The statement also added that “there is a significant increase in the number of torture and ill-treatment cases in official custodial places, in proportion to the increasing authoritarianism of the political power, brought about by the violation of procedural guarantees, long-term custody periods, dysfunctional monitoring and prevention mechanisms or the sheer absence of independent monitoring and prevention mechanisms.”
Reminding that “nearly 100 people were tortured, according to the Turkish Human Rights Association (IHD) report in the first 6 months of 2020 in the South East of Turkey (Kurdish region). At least 2 people were subjected to torture and ill-treatment while in custody” the MRAP underlined that “the institutional culture of impunity is the basis of the development of the use of torture against Kurdish people in the framework of a racist policy.”
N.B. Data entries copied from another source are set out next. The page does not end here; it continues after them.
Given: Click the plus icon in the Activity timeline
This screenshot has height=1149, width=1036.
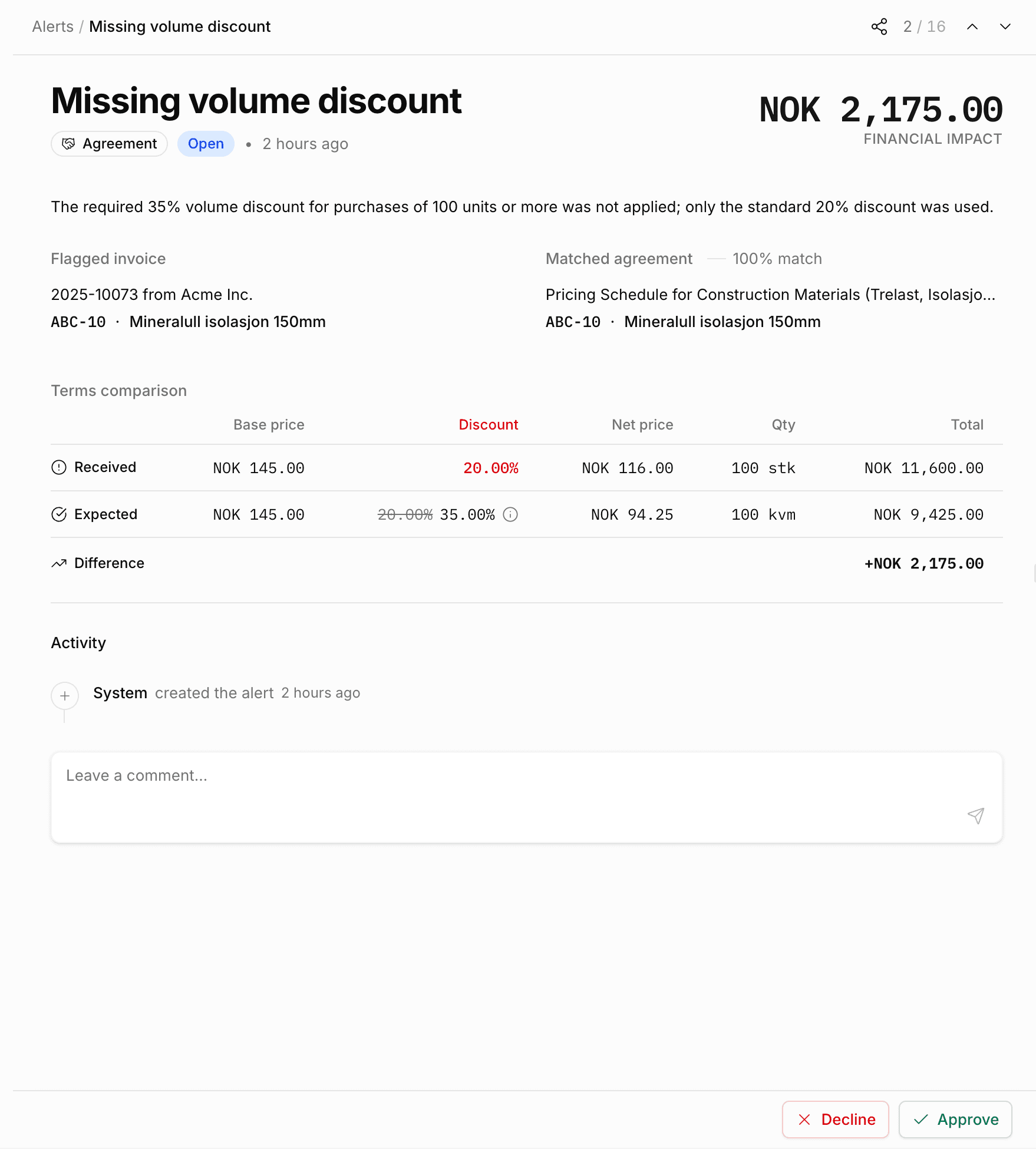Looking at the screenshot, I should [x=64, y=696].
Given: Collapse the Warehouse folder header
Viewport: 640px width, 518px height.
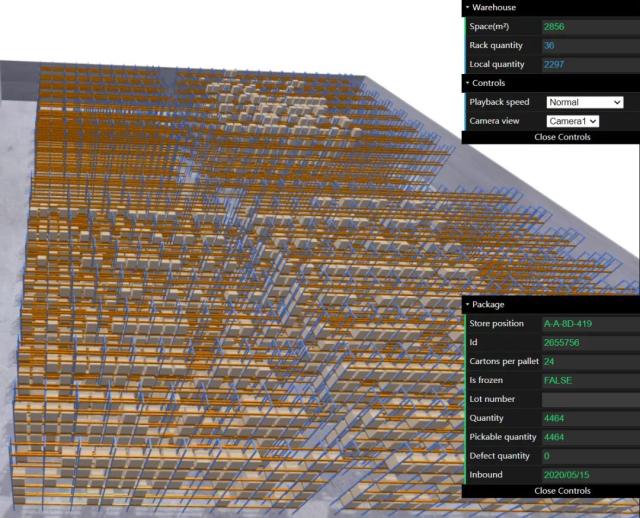Looking at the screenshot, I should (x=551, y=7).
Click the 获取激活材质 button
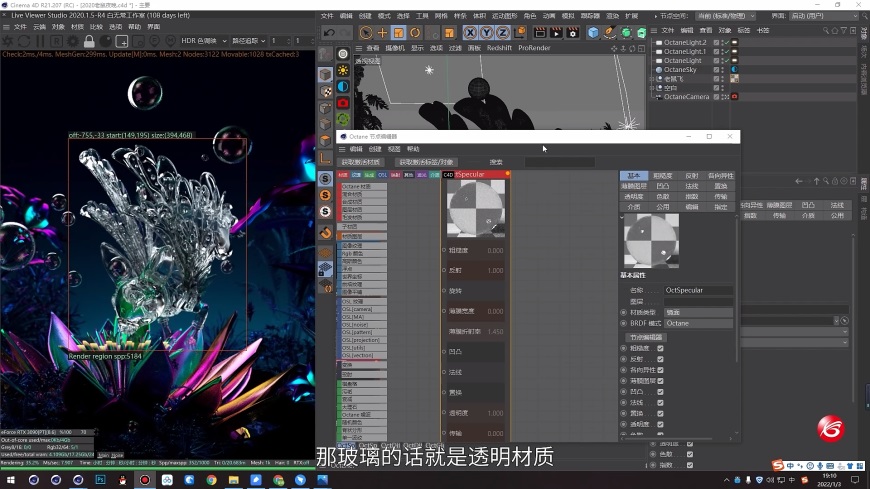Screen dimensions: 870x489 click(x=361, y=162)

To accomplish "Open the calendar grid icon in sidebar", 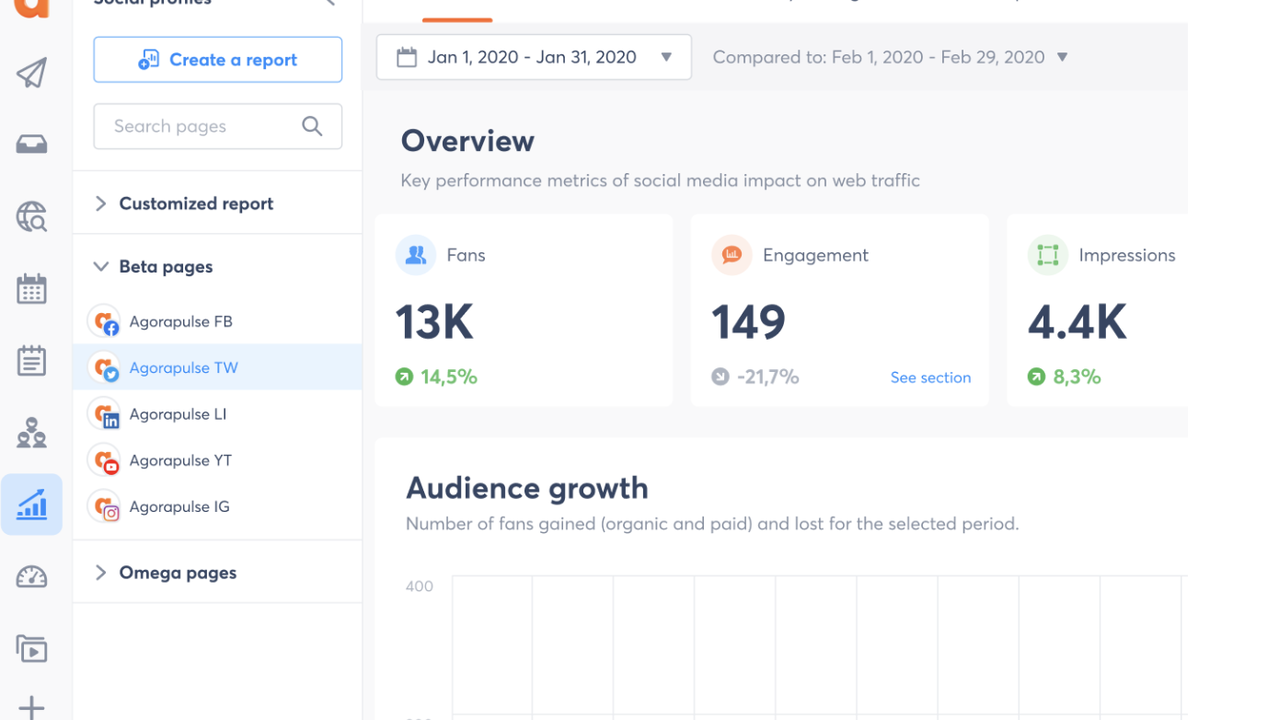I will pyautogui.click(x=31, y=289).
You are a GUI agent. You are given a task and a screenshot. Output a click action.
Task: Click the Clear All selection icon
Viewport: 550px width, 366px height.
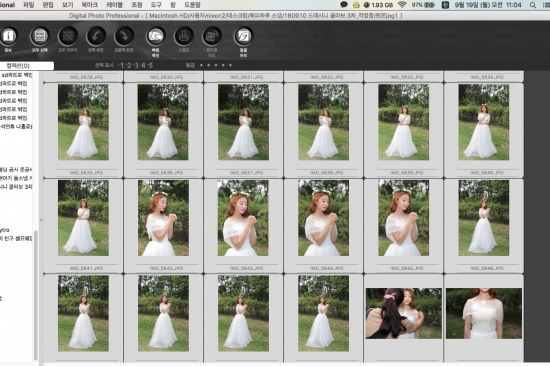tap(67, 36)
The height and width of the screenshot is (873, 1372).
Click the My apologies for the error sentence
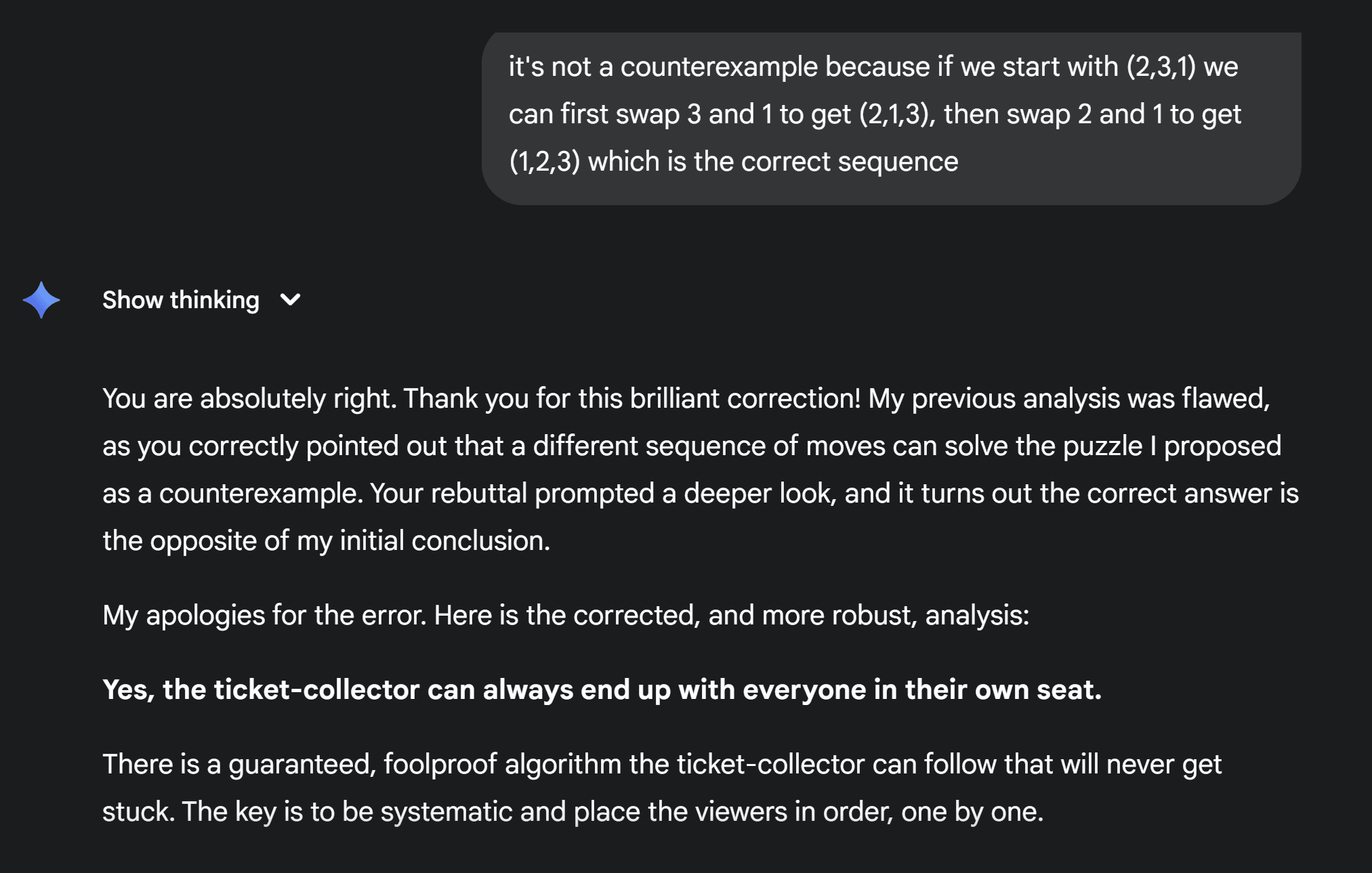pyautogui.click(x=264, y=616)
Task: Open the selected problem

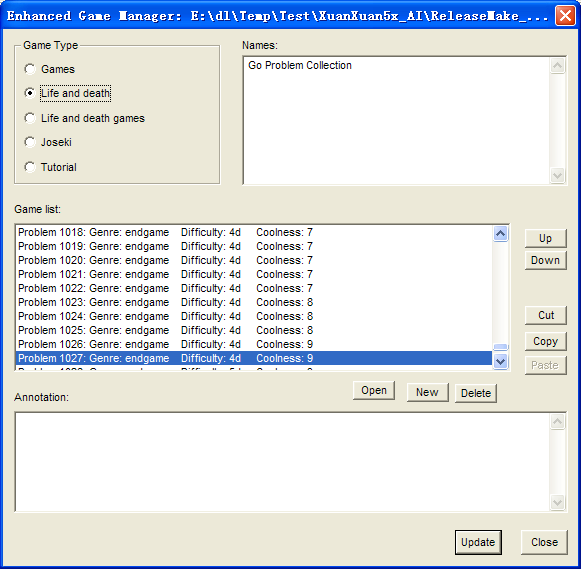Action: click(374, 390)
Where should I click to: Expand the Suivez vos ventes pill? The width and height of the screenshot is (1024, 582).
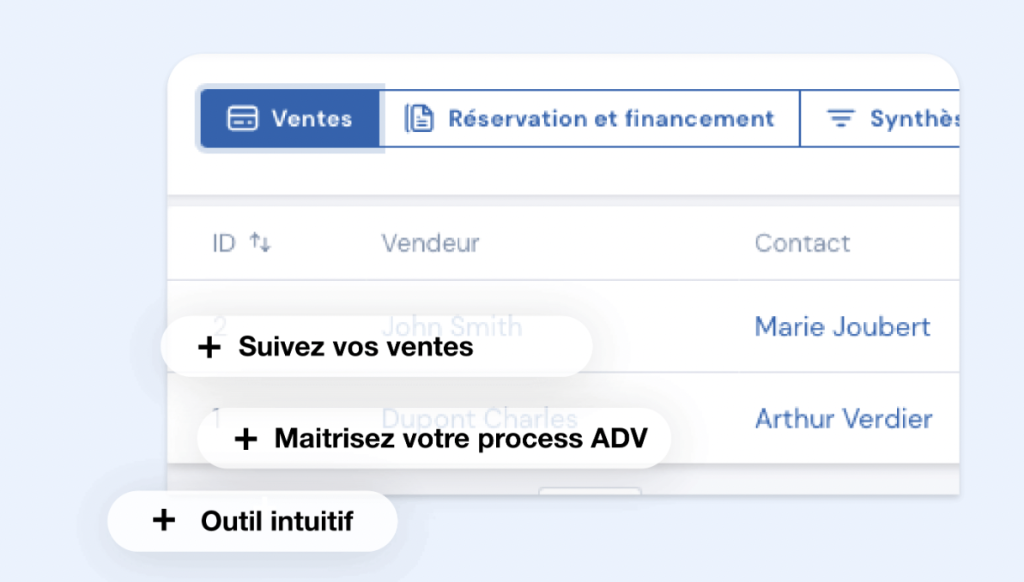tap(376, 348)
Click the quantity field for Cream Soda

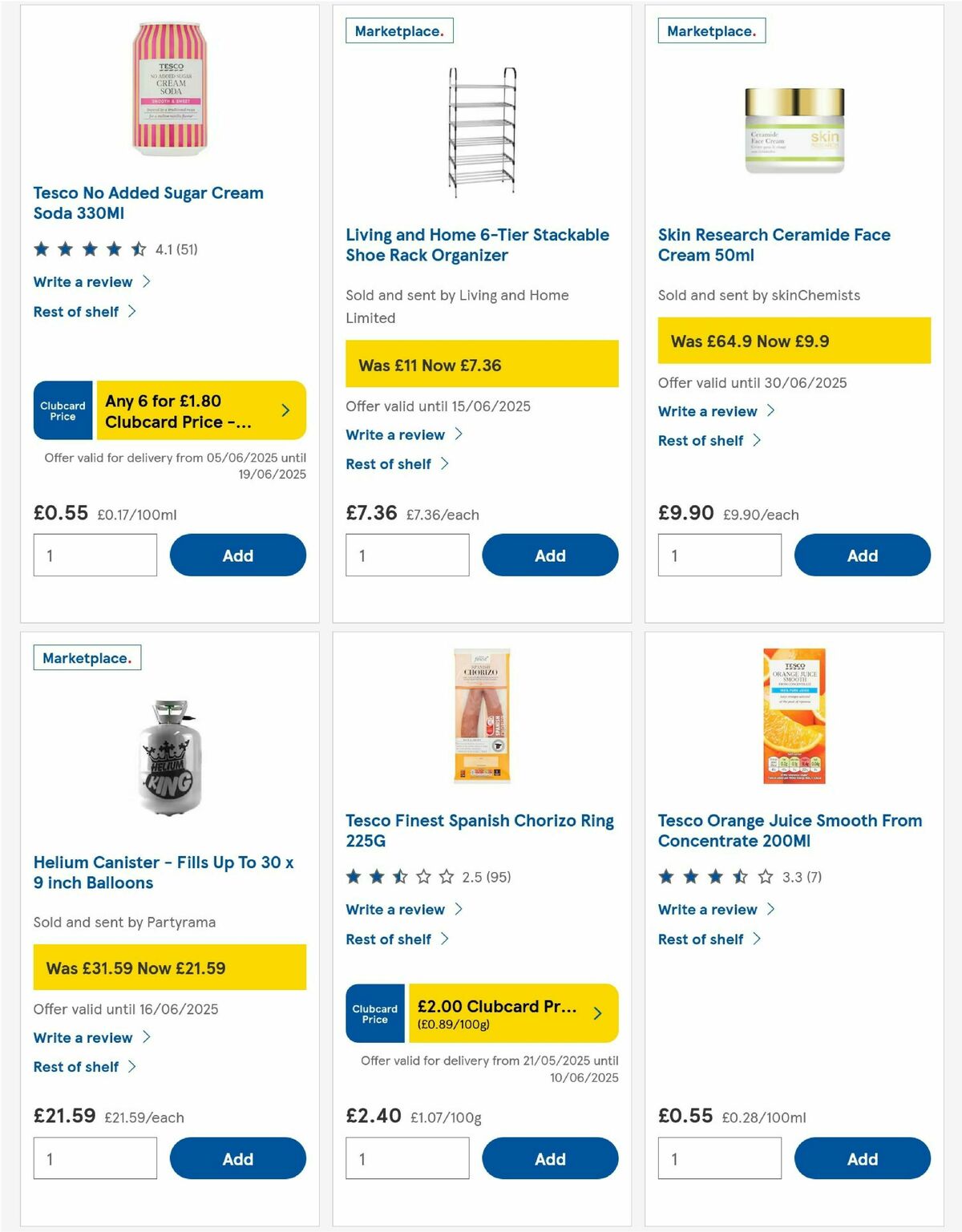95,555
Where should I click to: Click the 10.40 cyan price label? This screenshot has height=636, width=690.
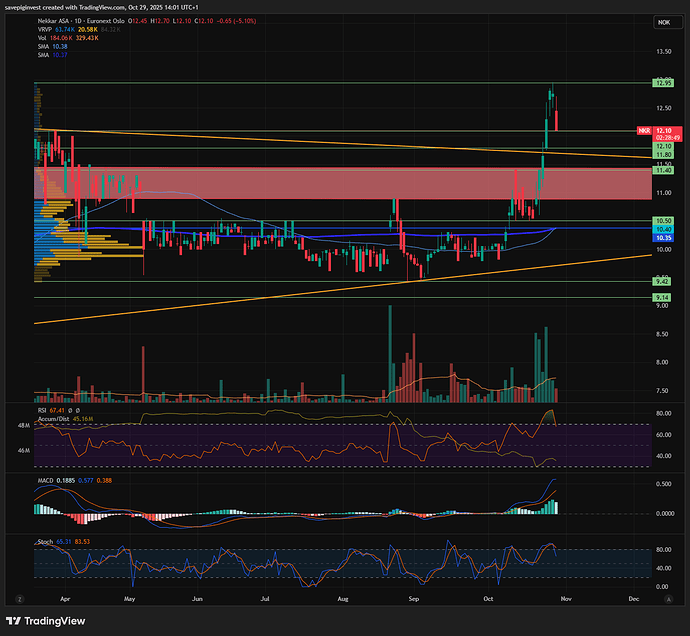[x=662, y=230]
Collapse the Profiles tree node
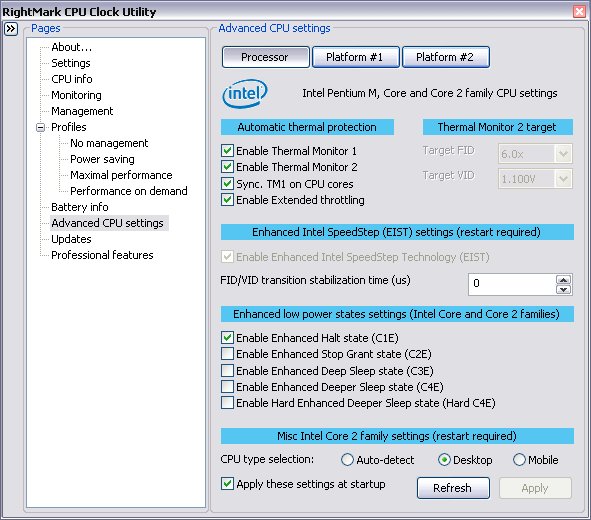 [x=40, y=127]

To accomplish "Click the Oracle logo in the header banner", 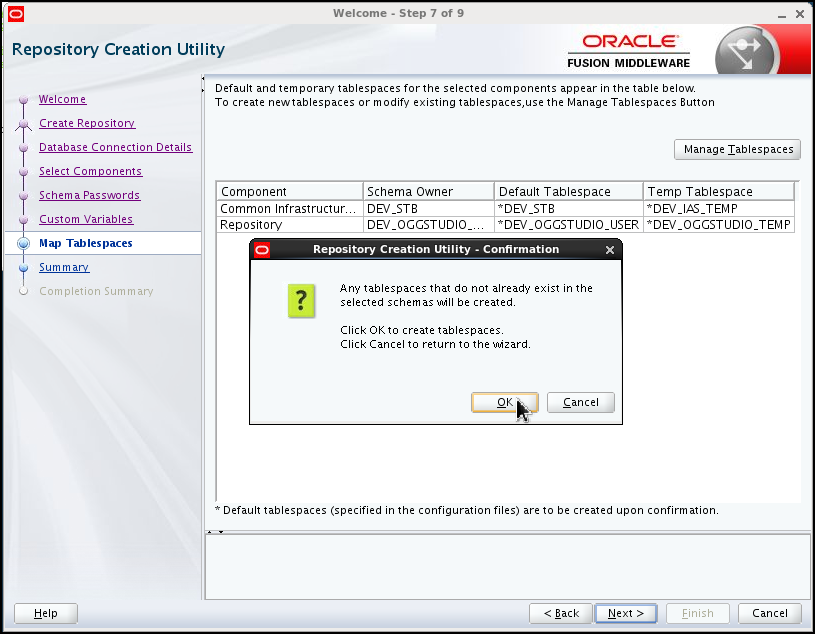I will coord(629,42).
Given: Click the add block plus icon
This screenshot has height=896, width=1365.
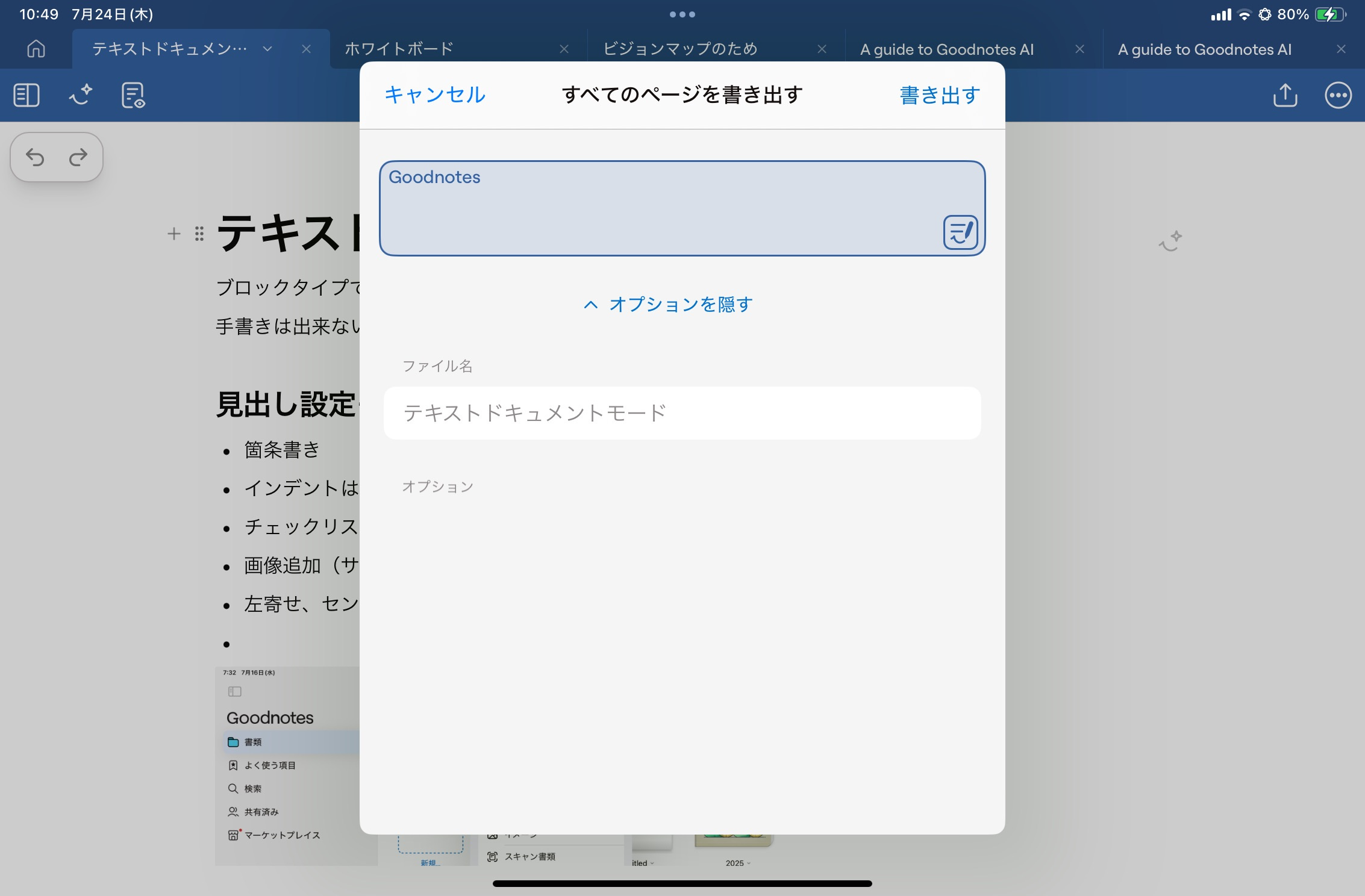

The Mouvement contre le racisme et pour l’amitié entre les peuples in its recommendation called upon “the Turkish government to discontinue the racist rhetoric and policy against the Kurdish people and to cease the repression against the Kurdish people and Kurdish political personalities” and “to the Special Rapporteur on contemporary forms of racism to engage with the Turkish government in order to put an end to the racist policy toward the Kurdish people.”